I had always assumed that the directories and files that we browse with nautilus were structured directly in btrfs. Recently in the past couple of years I had noticed some discussion around fuse and wondered how that fit in. Today as I read some about fuse at the kernel website. I came away with the impression that fuse under the auspices of systemd is what creates the structure for directories and files at least for user space.
Can someone please recommend where I can read something that will give me an overview of the various software entities, their hierarchy (if any) and and what they do to create and maintain the directories and files that users see in nautilus? I would also like to learn if system space is handled differently.
Thanks in advance for your help on this.
Have a Great Day!
File system structure is really simple to understand.
Everything is a file.
A directory is a file that contains information about the files within that directory, thus its structure is specific to its usage, but it is still a file to the system.
The nuts and bolts that the user never sees may be different, such as the file system formatting, but the user side is the same regardless of the file system type used.
The underlying formatting of the file system, whether its type is btrfs, ext4, lvm, xfs, or something else, does not change how the OS sees and accesses the actual data within that file system.
Fuse is at a much lower level than userspace (closer to the kernel) so the ones concerned with its details are the developers (mainly kernel developers) and not the users. Are you really that interested in the detail at that level? If so then I suggest studying programming at the kernel and kernel module level. Otherwise it is an abstract that does what is needed and its details can be treated as a black box.

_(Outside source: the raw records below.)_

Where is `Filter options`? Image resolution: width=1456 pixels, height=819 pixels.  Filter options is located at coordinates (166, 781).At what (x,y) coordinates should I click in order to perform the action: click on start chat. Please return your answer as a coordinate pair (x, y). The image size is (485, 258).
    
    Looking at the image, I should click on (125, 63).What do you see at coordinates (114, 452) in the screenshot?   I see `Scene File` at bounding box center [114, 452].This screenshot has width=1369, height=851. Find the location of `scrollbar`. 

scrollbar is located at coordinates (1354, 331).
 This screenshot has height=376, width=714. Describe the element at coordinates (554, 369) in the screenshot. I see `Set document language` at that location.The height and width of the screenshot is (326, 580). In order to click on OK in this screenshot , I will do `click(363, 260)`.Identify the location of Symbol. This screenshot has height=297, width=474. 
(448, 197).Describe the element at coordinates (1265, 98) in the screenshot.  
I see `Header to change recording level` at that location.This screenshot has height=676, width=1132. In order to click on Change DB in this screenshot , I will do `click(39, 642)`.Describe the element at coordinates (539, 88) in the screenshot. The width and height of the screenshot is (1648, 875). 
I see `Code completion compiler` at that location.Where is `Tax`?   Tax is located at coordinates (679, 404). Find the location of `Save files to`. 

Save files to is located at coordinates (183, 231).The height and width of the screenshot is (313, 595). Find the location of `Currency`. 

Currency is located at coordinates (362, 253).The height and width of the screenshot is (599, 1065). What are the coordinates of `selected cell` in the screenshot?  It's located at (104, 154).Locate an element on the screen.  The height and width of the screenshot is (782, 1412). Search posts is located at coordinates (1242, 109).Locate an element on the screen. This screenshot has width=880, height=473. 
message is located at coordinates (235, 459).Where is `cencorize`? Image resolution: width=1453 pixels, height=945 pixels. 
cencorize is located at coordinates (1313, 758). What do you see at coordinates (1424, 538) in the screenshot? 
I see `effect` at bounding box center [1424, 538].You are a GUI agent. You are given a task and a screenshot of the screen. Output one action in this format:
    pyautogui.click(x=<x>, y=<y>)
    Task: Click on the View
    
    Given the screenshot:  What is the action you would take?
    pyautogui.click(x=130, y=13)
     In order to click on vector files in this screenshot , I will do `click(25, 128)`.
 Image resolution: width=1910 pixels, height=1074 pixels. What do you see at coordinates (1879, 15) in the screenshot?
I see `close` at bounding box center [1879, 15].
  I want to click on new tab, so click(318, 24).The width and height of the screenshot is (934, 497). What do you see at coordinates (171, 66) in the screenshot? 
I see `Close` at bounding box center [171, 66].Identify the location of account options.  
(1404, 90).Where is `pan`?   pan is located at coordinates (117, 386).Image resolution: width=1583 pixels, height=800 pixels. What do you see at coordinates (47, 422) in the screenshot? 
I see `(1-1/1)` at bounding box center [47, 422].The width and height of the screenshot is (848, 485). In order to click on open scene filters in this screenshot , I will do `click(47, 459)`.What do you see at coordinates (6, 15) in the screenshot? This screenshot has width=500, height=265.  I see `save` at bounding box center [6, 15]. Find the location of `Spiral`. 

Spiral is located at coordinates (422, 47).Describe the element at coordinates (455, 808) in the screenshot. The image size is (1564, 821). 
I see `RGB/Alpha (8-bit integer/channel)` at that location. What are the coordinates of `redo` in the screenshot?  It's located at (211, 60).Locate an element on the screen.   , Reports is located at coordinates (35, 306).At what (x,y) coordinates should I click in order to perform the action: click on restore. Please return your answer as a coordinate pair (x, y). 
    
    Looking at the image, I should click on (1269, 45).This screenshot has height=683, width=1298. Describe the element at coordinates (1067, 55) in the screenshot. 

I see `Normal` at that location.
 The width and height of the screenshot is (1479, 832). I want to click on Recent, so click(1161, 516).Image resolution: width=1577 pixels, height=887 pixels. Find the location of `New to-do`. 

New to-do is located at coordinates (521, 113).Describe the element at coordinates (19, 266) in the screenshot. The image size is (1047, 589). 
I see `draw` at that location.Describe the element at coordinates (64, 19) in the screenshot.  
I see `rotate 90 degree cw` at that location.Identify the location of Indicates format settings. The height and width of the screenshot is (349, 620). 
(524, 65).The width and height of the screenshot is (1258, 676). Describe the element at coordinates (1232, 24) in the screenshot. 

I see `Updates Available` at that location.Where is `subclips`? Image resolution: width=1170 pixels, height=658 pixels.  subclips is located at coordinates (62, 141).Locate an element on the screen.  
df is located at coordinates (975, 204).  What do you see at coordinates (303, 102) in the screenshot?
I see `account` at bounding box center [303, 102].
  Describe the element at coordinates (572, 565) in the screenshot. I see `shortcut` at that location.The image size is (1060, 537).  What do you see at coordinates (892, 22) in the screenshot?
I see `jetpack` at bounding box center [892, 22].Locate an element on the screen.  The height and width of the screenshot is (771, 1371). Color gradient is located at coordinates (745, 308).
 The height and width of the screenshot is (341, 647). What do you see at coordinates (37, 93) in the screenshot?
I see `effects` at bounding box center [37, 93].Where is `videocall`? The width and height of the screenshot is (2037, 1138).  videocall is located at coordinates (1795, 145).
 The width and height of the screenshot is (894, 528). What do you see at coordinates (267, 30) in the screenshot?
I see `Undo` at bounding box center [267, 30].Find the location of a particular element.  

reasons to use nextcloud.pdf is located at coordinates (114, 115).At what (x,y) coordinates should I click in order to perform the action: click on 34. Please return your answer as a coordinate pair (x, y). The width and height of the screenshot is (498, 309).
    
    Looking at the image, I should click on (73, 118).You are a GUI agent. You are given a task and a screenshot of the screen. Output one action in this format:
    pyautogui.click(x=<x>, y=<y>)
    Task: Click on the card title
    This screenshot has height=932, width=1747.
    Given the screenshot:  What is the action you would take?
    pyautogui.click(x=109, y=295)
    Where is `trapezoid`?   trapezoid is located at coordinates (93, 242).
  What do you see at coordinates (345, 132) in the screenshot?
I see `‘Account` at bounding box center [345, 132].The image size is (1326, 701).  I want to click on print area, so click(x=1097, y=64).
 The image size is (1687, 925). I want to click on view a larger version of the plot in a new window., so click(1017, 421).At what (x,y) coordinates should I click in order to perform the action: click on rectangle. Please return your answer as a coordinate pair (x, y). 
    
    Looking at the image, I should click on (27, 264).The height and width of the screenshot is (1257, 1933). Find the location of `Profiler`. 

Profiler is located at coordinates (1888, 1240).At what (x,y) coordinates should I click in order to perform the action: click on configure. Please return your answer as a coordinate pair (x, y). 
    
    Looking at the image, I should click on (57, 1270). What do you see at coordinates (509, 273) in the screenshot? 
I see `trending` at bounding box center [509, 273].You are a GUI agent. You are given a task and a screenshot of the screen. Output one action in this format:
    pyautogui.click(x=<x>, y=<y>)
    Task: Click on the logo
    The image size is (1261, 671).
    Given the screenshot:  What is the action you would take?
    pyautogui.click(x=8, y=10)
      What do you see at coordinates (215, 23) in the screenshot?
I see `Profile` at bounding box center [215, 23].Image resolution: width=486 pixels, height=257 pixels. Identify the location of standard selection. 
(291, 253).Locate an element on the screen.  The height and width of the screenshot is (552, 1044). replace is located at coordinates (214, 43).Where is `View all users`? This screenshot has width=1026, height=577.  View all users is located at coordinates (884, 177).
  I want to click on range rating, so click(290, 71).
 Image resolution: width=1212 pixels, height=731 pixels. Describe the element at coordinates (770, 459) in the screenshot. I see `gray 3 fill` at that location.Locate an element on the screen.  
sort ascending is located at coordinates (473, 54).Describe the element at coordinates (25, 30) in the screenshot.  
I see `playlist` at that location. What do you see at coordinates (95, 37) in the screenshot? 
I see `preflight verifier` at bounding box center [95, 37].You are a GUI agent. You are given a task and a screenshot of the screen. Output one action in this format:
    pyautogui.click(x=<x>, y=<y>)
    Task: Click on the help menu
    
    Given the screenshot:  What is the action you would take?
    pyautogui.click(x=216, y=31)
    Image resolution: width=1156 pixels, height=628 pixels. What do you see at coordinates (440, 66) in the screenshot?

The source for the kernel and all things linux are FOSS so you can obtain the source and read it to understand the concepts.
Mostly file systems are implemented as kernel modules, but with FUSE you can create file systems implemented in user space. For example, before the exfat file system became available as a kernel module, you would need to use FUSE to access exfat file systems.
With FUSE you can also access for example a zip file as if it were a normal file system, which means that each file in the zip file looks like a regular file. You can also mount a ssh server as a file system and each file on the ssh server shouws up as normal files in your local system. The memory of some camaras is accessed using a FUSE file system, and the same with Android devices.
For a start you can go to http://fuse.sf.net.
Scroll down and you will see the README file, which, as the name sugests, you should read.
By the way, systemd has nothing to do with this.